En prisión, dirigió una carta con documentos a sus familiares salmantinos: «Como verán por ellos, no he cometido delito ninguno. Un tribunal de guerra me condena a la pena de muerte. Son cosas de la guerra. ¡Cúmplase la voluntad de Dios! ¡Dios lo ha querido así! ¡Bendito sea! A todos les tengo presentes y les abrazo a todos con el deseo de que sean muy felices en esta y la otra vida. Sean todos muy buenos. Perdonen y bendigan y amen a todos, como yo les amo y perdono y bendigo. No se ocupen de mí más que para rezar por mí.»

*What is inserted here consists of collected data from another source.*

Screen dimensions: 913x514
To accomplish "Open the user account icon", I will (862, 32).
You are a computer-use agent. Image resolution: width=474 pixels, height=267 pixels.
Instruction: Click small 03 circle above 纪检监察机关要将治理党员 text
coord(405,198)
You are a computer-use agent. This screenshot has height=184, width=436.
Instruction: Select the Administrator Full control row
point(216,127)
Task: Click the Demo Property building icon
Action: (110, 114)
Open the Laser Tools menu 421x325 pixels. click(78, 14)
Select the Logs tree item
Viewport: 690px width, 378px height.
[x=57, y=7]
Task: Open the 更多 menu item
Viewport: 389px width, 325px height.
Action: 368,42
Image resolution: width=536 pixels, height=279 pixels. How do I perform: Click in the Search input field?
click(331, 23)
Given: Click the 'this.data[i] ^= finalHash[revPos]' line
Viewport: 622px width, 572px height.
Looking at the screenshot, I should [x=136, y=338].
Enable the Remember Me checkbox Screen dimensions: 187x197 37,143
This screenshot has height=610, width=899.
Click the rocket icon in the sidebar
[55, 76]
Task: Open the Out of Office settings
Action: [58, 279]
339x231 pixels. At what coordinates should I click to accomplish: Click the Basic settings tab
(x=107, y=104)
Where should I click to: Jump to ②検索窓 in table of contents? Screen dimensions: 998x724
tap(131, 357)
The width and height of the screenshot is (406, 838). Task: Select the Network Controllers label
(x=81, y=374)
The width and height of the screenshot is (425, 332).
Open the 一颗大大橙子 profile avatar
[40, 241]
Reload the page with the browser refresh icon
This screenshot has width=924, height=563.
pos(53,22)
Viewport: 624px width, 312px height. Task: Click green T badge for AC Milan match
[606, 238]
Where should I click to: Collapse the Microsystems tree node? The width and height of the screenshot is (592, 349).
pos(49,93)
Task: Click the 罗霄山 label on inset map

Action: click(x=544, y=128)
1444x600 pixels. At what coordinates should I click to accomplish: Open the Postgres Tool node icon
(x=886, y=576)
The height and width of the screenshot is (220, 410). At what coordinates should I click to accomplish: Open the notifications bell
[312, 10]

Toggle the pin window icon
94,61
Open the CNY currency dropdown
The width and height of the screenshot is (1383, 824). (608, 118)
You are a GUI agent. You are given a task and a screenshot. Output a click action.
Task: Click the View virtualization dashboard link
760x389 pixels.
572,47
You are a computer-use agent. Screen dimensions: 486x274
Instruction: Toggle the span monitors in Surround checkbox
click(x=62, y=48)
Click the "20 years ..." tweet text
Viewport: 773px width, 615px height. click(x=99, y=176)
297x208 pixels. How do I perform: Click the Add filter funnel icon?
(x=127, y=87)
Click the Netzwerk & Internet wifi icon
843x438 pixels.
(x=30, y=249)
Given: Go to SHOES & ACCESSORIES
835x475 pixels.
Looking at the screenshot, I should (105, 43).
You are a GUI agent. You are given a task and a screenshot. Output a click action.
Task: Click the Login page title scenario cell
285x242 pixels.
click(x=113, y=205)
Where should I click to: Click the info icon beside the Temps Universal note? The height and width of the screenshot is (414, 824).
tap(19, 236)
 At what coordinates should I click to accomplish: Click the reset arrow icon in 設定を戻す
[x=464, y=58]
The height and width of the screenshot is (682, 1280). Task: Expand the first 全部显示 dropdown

En la madrugada del 7, entre las seis y las siete, se lo llevaron diciendo que iban a Ocaña. Al ver los cipreses del cementerio, comentó: «¿No decían que me llevaban a Ocaña?». Le dijeron que tenían que cumplir la sentencia y echaron a suertes entre soldados, guardias de asalto y milicianos para designar los que habían de disparar: preguntósele de qué forma le tiraban y si le vendaban los ojos, contestando que como ellos quisieran. Le vendaron con un pañuelo negro: «El padre entonces con las manos cruzadas, y teniendo en ellas un crucifijo, pedía perdón a Dios una y otra vez por sus enemigos, hasta que recibió la descarga, conmoviendo los corazones de sus verdugos», según un testigo, quien añade que cuando fueron a recoger el cadáver, seguía vivo: «Acudió el capitán médico para observarle, comprobando que en efecto aún tenía vida. Entonces los milicianos, no sé si era uno o dos, le remataron disparando nuevos tiros: y al confirmar que ya estaba muerto, otros tres compañeros y yo le llevamos a enterrar». Uno de los verdugos, volvía comentando: «¡Qué hombre, qué hombre hemos matado! ¡Me ha dado lástima».
El retrato del padre Tirso de Jesús María, beatificado en 2007, fue realizado en 2012 por Beatriz Barrientos Bueno para el convento carmelita de Toledo.